Selected text:
-*-

Prediction of motor impairment is challenging due to the multifactorial elements involved in child development, and in both clinical and research settings we are unlikely to be able to predict with absolutely certainty whether a child will go on to have cerebral palsy or another developmental impairment from one assessment alone.[34] It is important to consider the infant’s whole clinical history when reporting assessment results to families. Further, when examining the predictive value of an assessment tool there is often a trade-off between sensitivity and specificity. For example, when predicting motor impairment on the MABC-2, as specificity scores increased with the number of assessments used, the sensitivity decreased. If the goal of follow-up assessments is to determine which children are at-risk and require early intervention, higher sensitivity is preferred. However, higher specificity is preferred if the goal is to ensure that services are not directed to those with no impairment. In most situations a balance between sensitivity and specificity is recommended.

-*-

(Saved data entries)
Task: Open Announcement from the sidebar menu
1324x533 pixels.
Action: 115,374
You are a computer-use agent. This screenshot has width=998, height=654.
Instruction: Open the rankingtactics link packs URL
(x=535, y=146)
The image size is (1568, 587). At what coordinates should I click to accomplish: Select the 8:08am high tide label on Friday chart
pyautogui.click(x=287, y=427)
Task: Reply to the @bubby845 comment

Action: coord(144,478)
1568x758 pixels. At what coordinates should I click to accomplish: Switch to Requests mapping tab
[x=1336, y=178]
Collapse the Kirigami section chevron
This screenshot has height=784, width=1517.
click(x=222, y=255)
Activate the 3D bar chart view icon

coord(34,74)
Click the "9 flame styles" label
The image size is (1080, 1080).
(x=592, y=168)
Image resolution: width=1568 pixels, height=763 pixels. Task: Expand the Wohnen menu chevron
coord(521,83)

-*-

Decide whether each statement below agrees with the passage on predicting motor impairment, answering yes or no and quoting the deciding words of the passage. 1. One assessment alone is enough to predict with certainty whether a child will have cerebral palsy. 2. Higher sensitivity is preferred when follow-up assessments aim to find at-risk children who need early intervention. 3. On the MABC-2, sensitivity rose as more assessments were used.

1. No: "we are unlikely to be able to predict with absolutely certainty whether a child will go on to have cerebral palsy or another developmental impairment from one assessment alone"
2. Yes: "If the goal of follow-up assessments is to determine which children are at-risk and require early intervention, higher sensitivity is preferred."
3. No: "as specificity scores increased with the number of assessments used, the sensitivity decreased"